Properties of Lipids

Lipids are amphipathic. This means that the molecules have a soluble part and an insoluble part and are, therefore, nonpolar and usually do not mix well with polar substances, such as water. While the hydrophobic, insoluble parts group together, the hydrophilic parts, which have an affinity for water, stick out and form cell membranes. Types of lipids include fats, waxes, oils and steroids. Lipids also make up a significant part of the body, forming a large part of cell membranes. They have the ability to store and create energy for cells when metabolized.

Fatty Acids

Forms of lipids known as fatty acids typically have an even number of carbon atoms, usually between 12 and 24. If a fatty acid has no double bonds between its carbon atoms, it is saturated. Saturated fats contain the maximum possible number of hydrogen atoms.
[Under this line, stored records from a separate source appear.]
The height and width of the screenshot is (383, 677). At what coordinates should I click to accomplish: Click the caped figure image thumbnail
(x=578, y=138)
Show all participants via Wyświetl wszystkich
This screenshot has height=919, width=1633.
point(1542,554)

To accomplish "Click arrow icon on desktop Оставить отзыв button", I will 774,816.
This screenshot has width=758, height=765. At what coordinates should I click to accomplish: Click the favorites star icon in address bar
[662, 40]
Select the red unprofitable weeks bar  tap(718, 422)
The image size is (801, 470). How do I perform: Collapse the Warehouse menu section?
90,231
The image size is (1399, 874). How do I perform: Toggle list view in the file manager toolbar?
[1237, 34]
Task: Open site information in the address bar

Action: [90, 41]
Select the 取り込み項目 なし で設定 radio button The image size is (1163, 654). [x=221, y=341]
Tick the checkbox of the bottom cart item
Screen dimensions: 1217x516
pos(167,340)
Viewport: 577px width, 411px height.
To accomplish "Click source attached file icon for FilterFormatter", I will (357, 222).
A naturally occurring unsaturated fatty acid has between one and six double bonds between carbon atoms. Each of these double bonds are separated by two or more single bonds. These types of bonds between atoms prevent the molecules from packing, lowering the melting point.

Phospholipids

Phospholipids are types of lipids that are soluble in both oil and water. This is possible because the fatty acids' hydrocarbon tails are hydrophobic, like most lipids. The phosphate group that attaches to two fatty acids in the place of a usual third fatty acid, however, is hydrophilic, due to the oxygen atoms that have many pairs of unshared electrons. Substances that are soluble in oil and water, such as lecithin, are known as emulsifying agents. Phospholipids also play an important role in the body. Because they are able to form lipid bi-layers, phospholipids are a major component of cell membranes.

Isoprene-Based Lipids

A type of lipid that is based on isoprene, a branched five-carbon structure, is often used in medicines, perfumes and spices. The steam distillation of plant material led to the identification of isoprene. The extracts from this process became known as essential oils. Many molecular structures contain fused isoprene monomers. These include steroids, such as cholesterol, estrogen and testosterone.